New aspects in the pathogenesis of dialysis-related amyloidosis: pathophysiology of advanced glycation end products in renal failure.

It has been demonstrated that beta 2-microglobulin is a major constituent of amyloid fibrils in dialysis-related amyloidosis, a serious complication leading to bone and joint destruction in long-term hemodialysis patients. However, the molecular pathogenesis of this complication remains unknown. Several lines of evidence suggest that beta 2-microglobulin plays an active role in the development of dialysis-related amyloidosis.

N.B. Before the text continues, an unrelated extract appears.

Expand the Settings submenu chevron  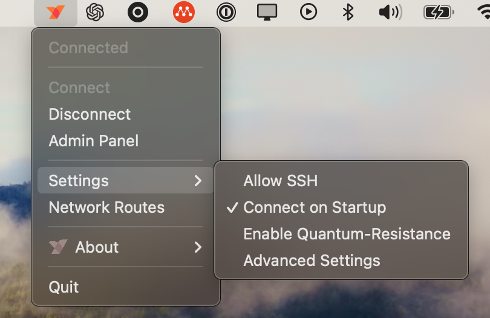tap(198, 181)
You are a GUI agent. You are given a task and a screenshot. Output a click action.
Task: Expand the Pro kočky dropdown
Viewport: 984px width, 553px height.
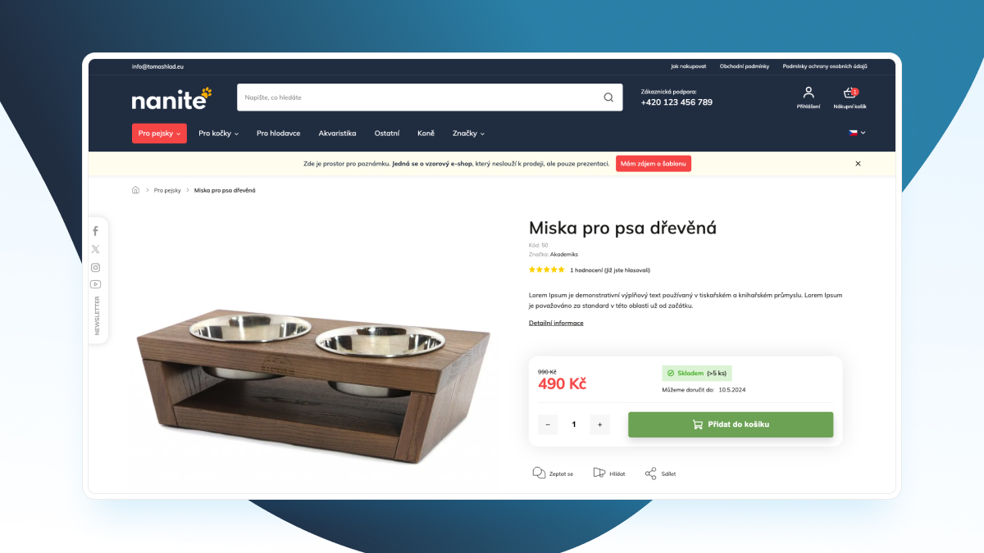[x=218, y=134]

It is unlikely that intact beta 2-microglobulin per se contributes to the pathogenesis, because no difference in the plasma levels of intact beta 2-microglobulin has yet been found between hemodialysis patients with and without this complication. Some investigators, therefore, have focused on the modification of this molecule. Recent studies have revealed a new modification of beta 2-microglobulin in amyloid fibrils: advanced glycation end products (AGEs) formed by a nonenzymatic reaction between aldoses and proteins. Further studies have suggested that the interaction of AGE-modified beta 2-microglobulin with monocyte/macrophage and osteoclast/osteoblast gives a plausible, albeit partial, explanation for the mechanism of bone and joint destruction in dialysis-related amyloidosis. This article focuses on the modification of beta 2-microglobulin with AGEs, especially on their structure and pathological role in dialysis-related amyloidosis. Furthermore, the implication of renal failure in the pathophysiology of AGEs is also discussed.